È ben noto il modo in cui gli Stati Uniti, con Bush, hanno reagito all'11 settembre dichiarando la guerra al terrorismo che nel complesso segna notevoli punti nonostante gli errori commessi in Irak dopo la defenestrazione di Saddam Hussein. Nello stesso travagliato territorio iracheno non si può ignorare che si sono tenute per tre volte le elezioni, come del resto in Afghanistan, con l'effetto di offrire all'intero Medio Oriente un esempio di società e di Stato alternativi al terrorismo, al jihadismo e alle dittature così usuali in quelle regioni.
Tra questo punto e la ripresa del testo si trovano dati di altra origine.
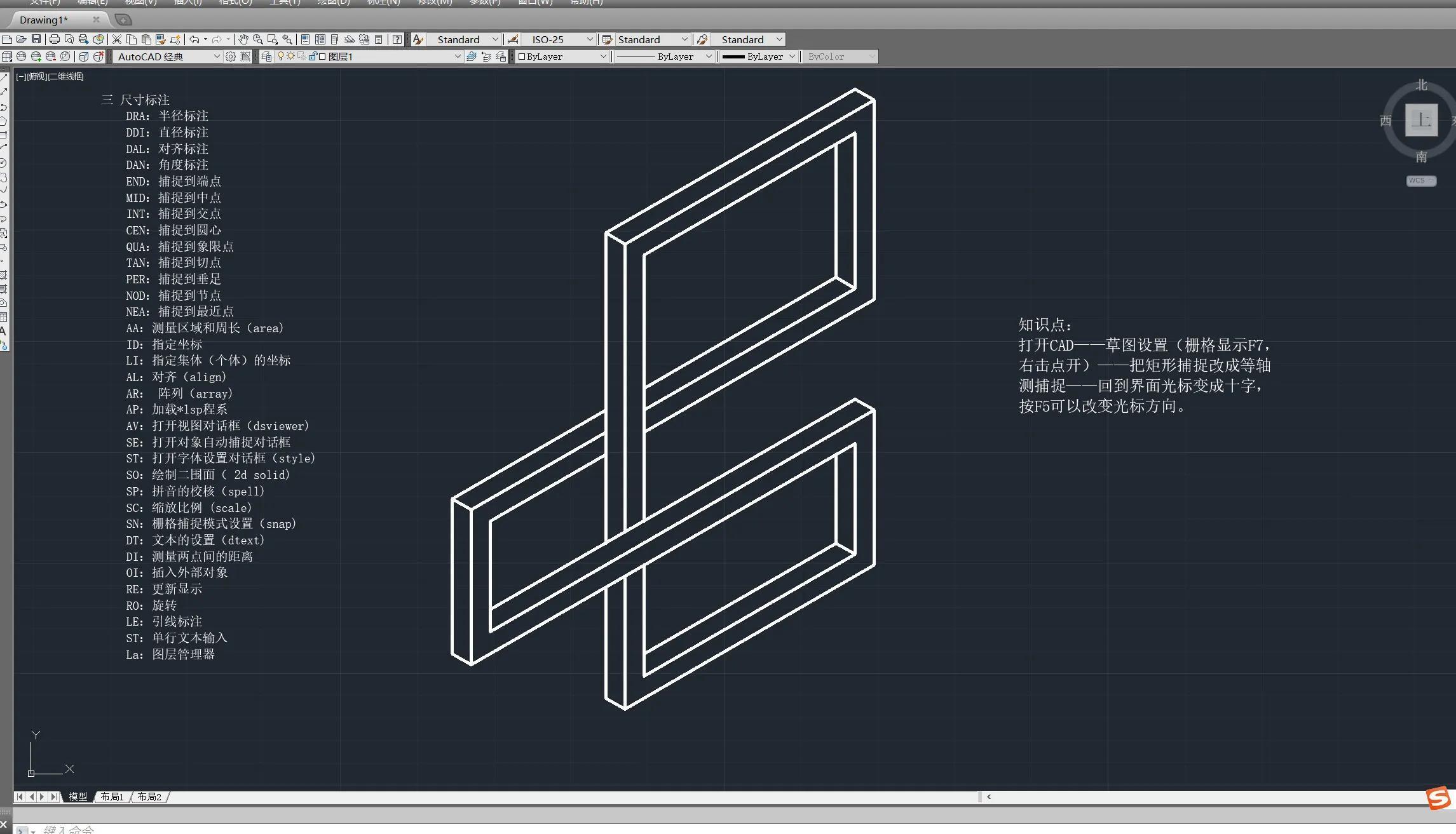Select the Pan hand tool
This screenshot has height=834, width=1456.
point(243,39)

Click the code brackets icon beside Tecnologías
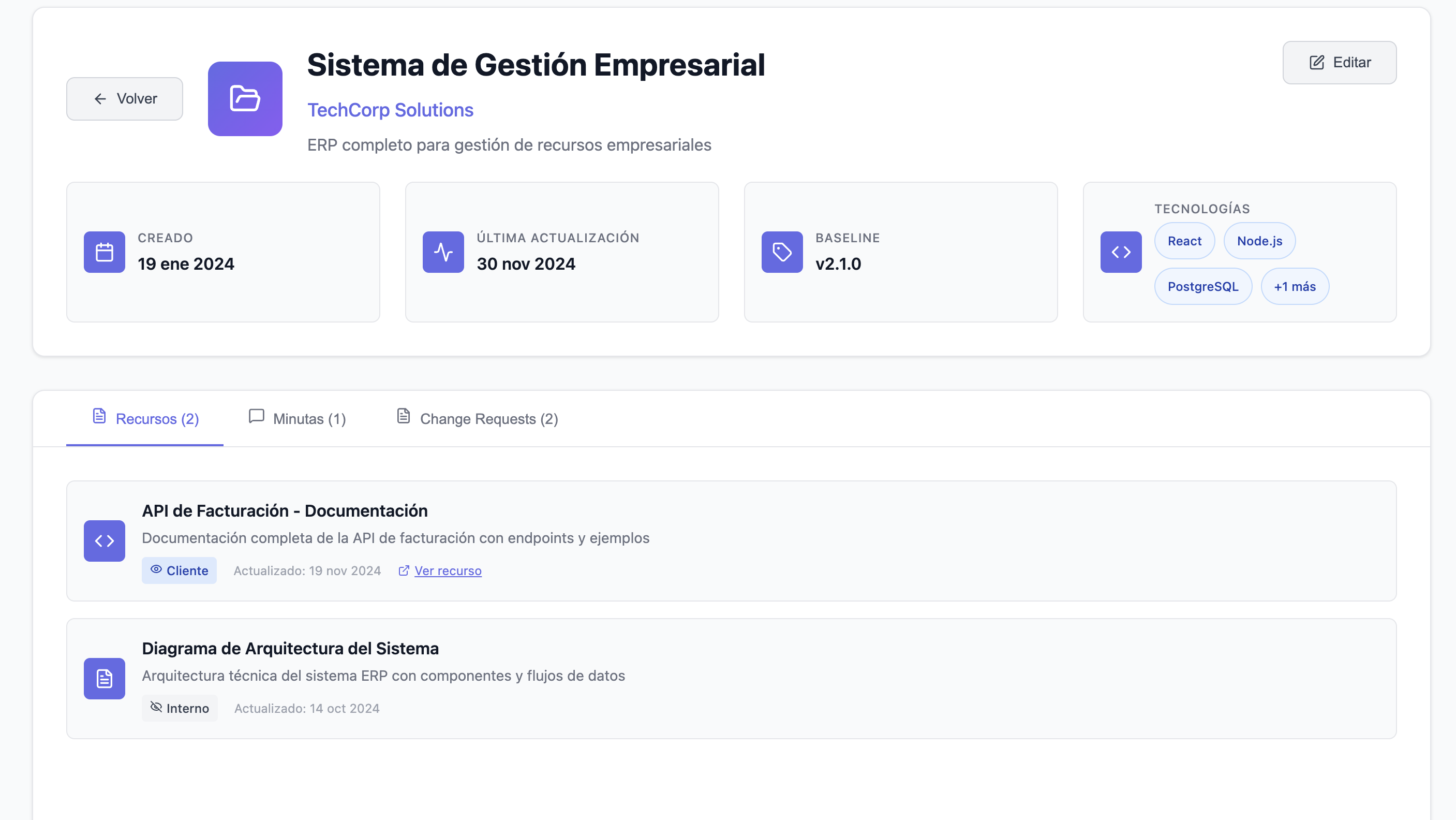pyautogui.click(x=1120, y=252)
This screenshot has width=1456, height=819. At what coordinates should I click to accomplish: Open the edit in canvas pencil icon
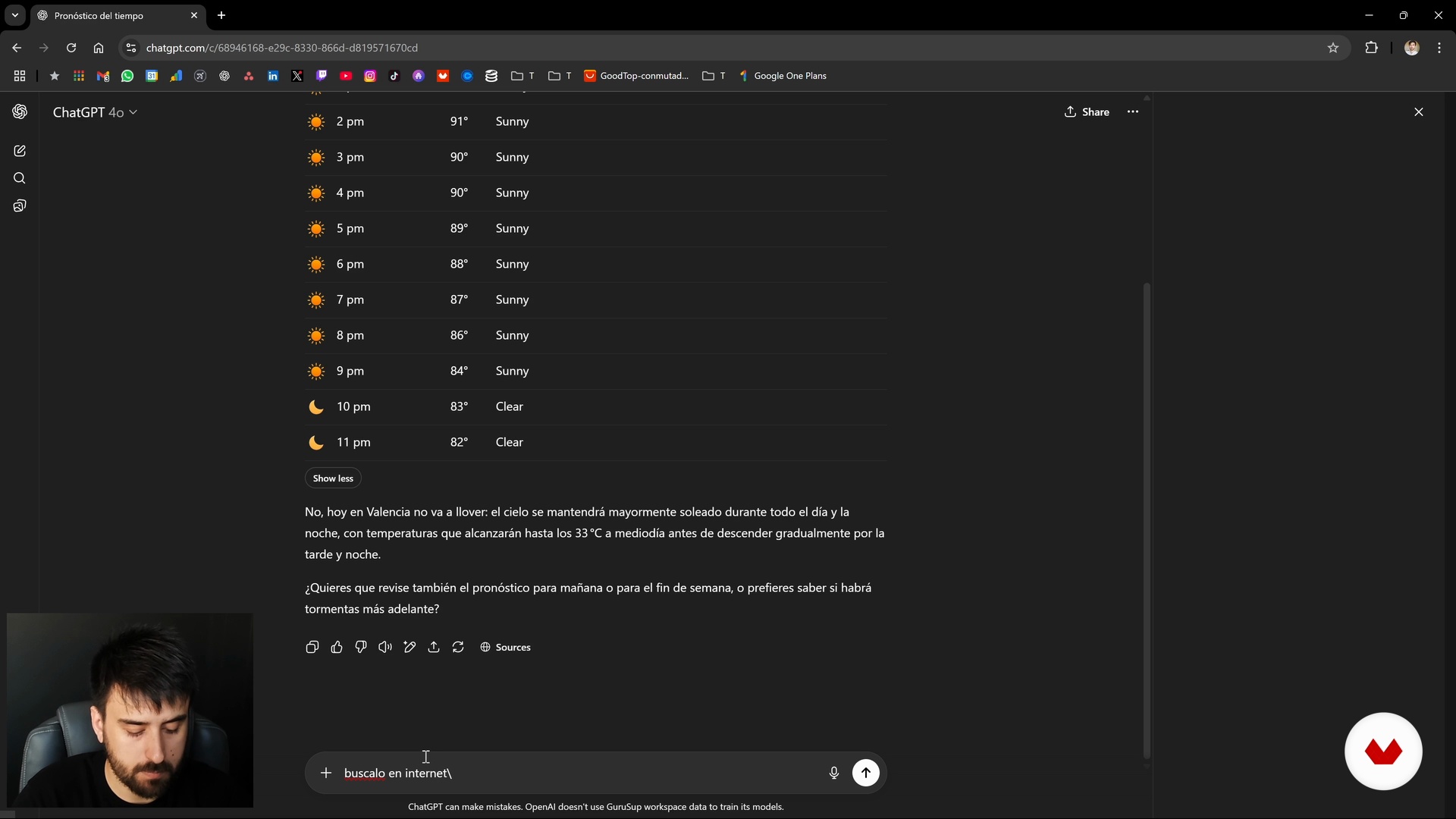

Anche nell'Unione Europea, che era stata segnata dal rifiuto franco-tedesco di sostenere la strategia americana, si è verificata una progressiva conversione alla priorità antiterroristica con l'adeguamento delle strutture di sicurezza comunitarie alle necessità del momento. Non è un caso che, dopo Madrid e Londra, non vi siano più stati attentati e stragi sul territorio europeo, come su quello americano, e che sia divenuta più incisiva l'azione delle polizie e dell'intelligence contro le reti e le basi terroristiche islamiste in Europa, con particolare efficacia anche in Italia.
Tutto ciò rappresenta una sconfitta per Bin Laden che a più riprese, con messaggi verbali o violenti, ha tentato dapprima di incidere sulle opinioni pubbliche europee per metterle in contrasto con i governi che hanno appoggiato le campagne d'Afghanistan e d'Irak, poi di separare l'Europa dall'America, e infine di insinuarsi perfino nel dibattito interno agli Stati Uniti per indebolire Bush e costringere il bastione americano ad abbandonare i presidi nel Medio Oriente.
Ma il fondamentalismo terrorista a direzione internazionale segna battute di arresto anche sul terreno islamico. In Irak i sunniti di matrice baathista sono rientrati nel gioco elettorale del nuovo Stato, separando in parte le proprie prospettive da quelle dei luogotenenti di Al Qaida. La Siria è sotto scacco e non può più fungere da rifugio per le reti internazionali terroristiche. Tra i palestinesi, lo stesso Hamas sviluppa una sua politica di confronto diretto con Israele che lo distingue dalla centrale internazionale.
Più in generale la modernizzazione, e in particolare l'evoluzione della donna, sta prendendo piede in Medio Oriente costituendo di per sé un potente argine al fondamentalismo. Solo in Iran il regime di Ahmadinejad sembra avere un segno opposto, ma per l'Occidente è forse meglio affrontare uno Stato apertamente integralista che non un'entità clandestina, onnipresente e nichilista come Al Qaida.
Così tra difficoltà, incertezze ed errori, quella guerra al terrorismo, con cui gli Stati Uniti dopo l'11 settembre non accettarono di essere messi in un angolo, può essere considerata un successo per tutto l'Occidente, sia per quella parte che ha avuto un atteggiamento reticente, sia per l'altra che è stata solidale con lo sforzo antiterroristico. E di questo gli italiani possono andare orgogliosi.